Short exercise: Counting with case taken into account, how many lines of the data below contain the string "coordinates"? Give only the number.

Data to use:

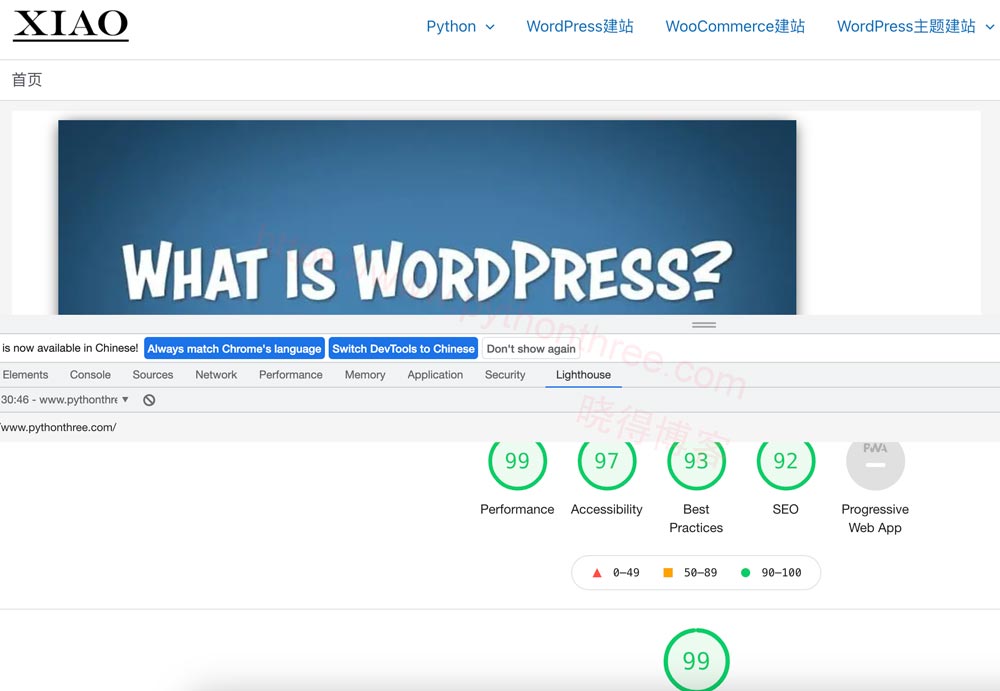Click the Performance 99 score gauge
1000x691 pixels.
(x=517, y=461)
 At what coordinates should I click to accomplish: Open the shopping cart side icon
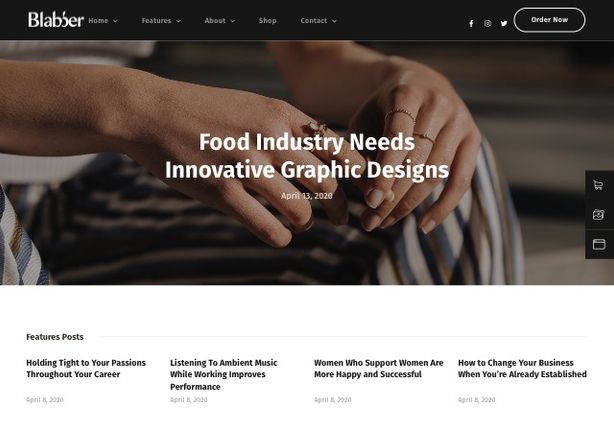tap(598, 185)
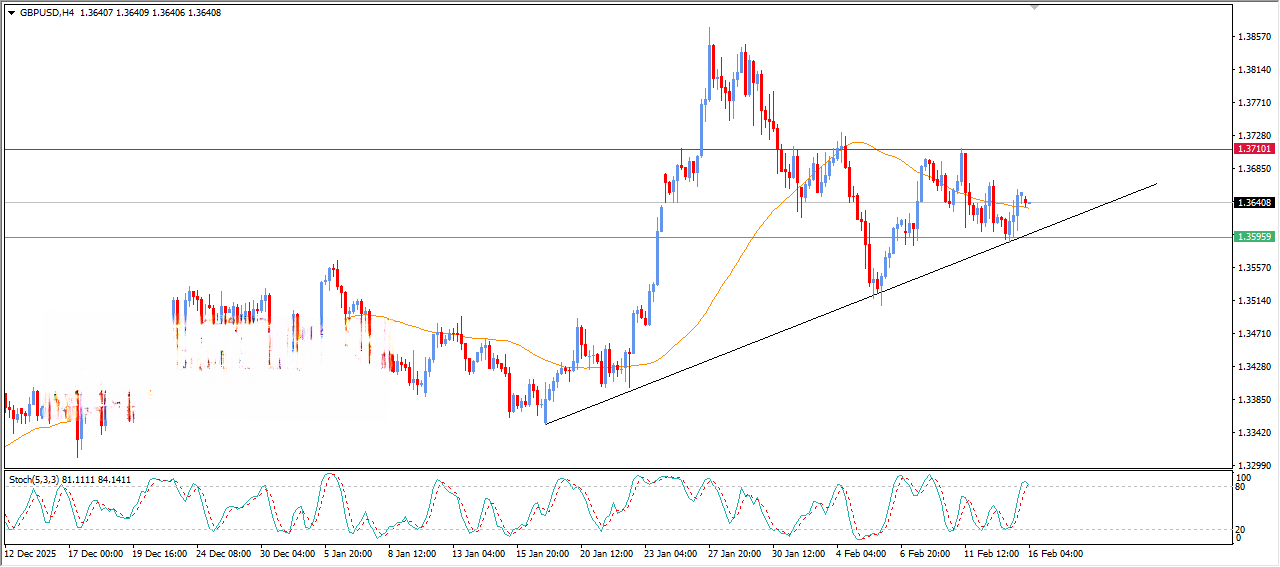Click the green 1.35959 price tag
Image resolution: width=1280 pixels, height=567 pixels.
tap(1254, 237)

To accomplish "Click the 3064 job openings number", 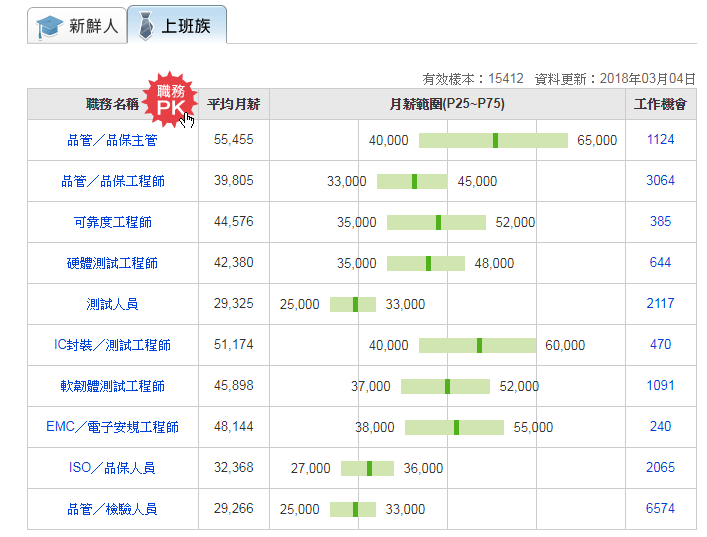I will tap(660, 181).
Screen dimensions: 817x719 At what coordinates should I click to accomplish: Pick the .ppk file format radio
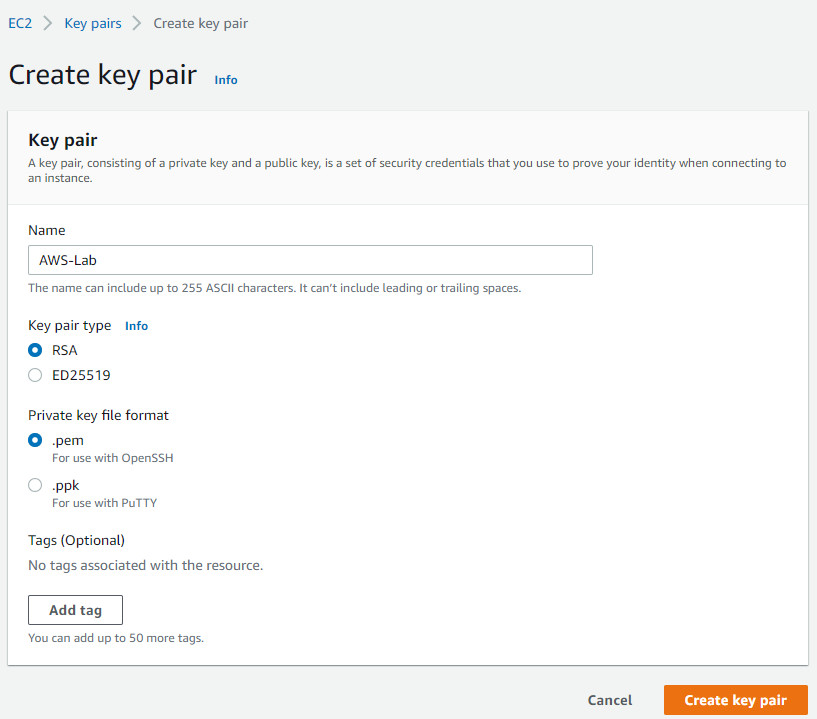tap(35, 485)
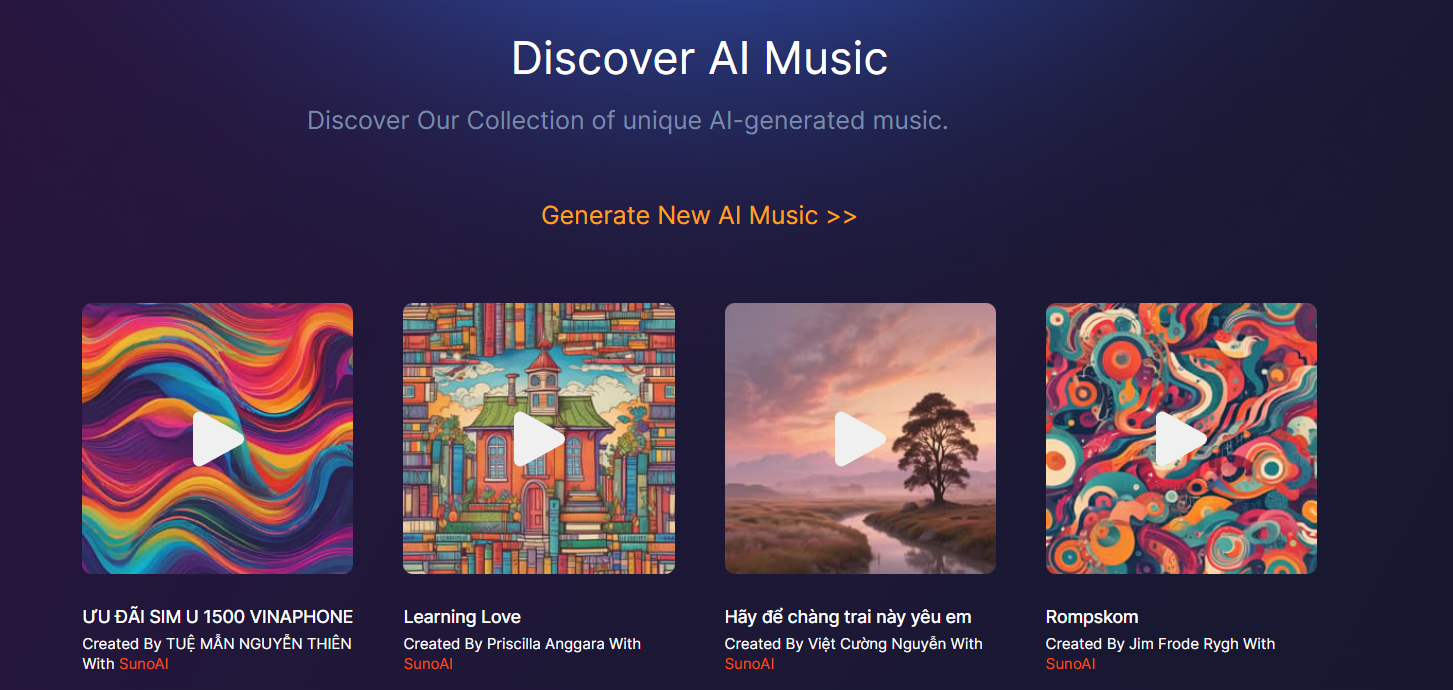Play the ƯU ĐÃI SIM U 1500 VINAPHONE track
Viewport: 1453px width, 690px height.
(x=218, y=439)
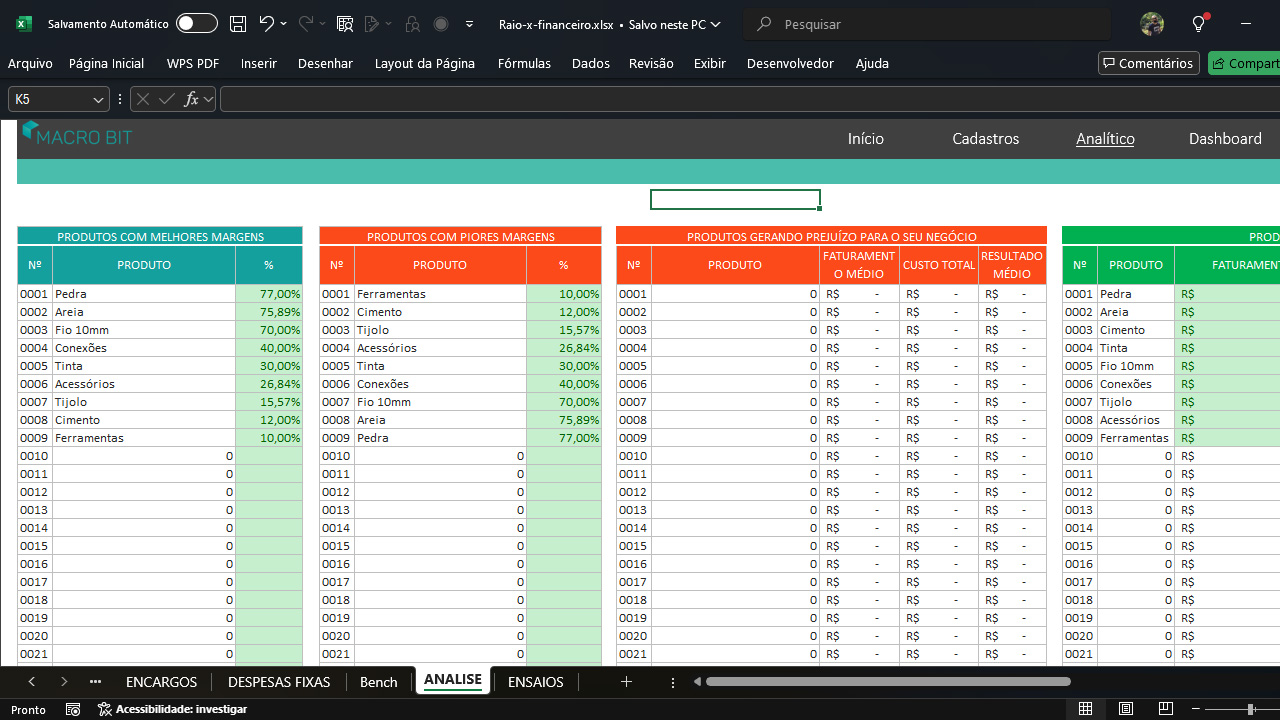
Task: Click the horizontal scrollbar thumb
Action: click(888, 682)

Written answer: 2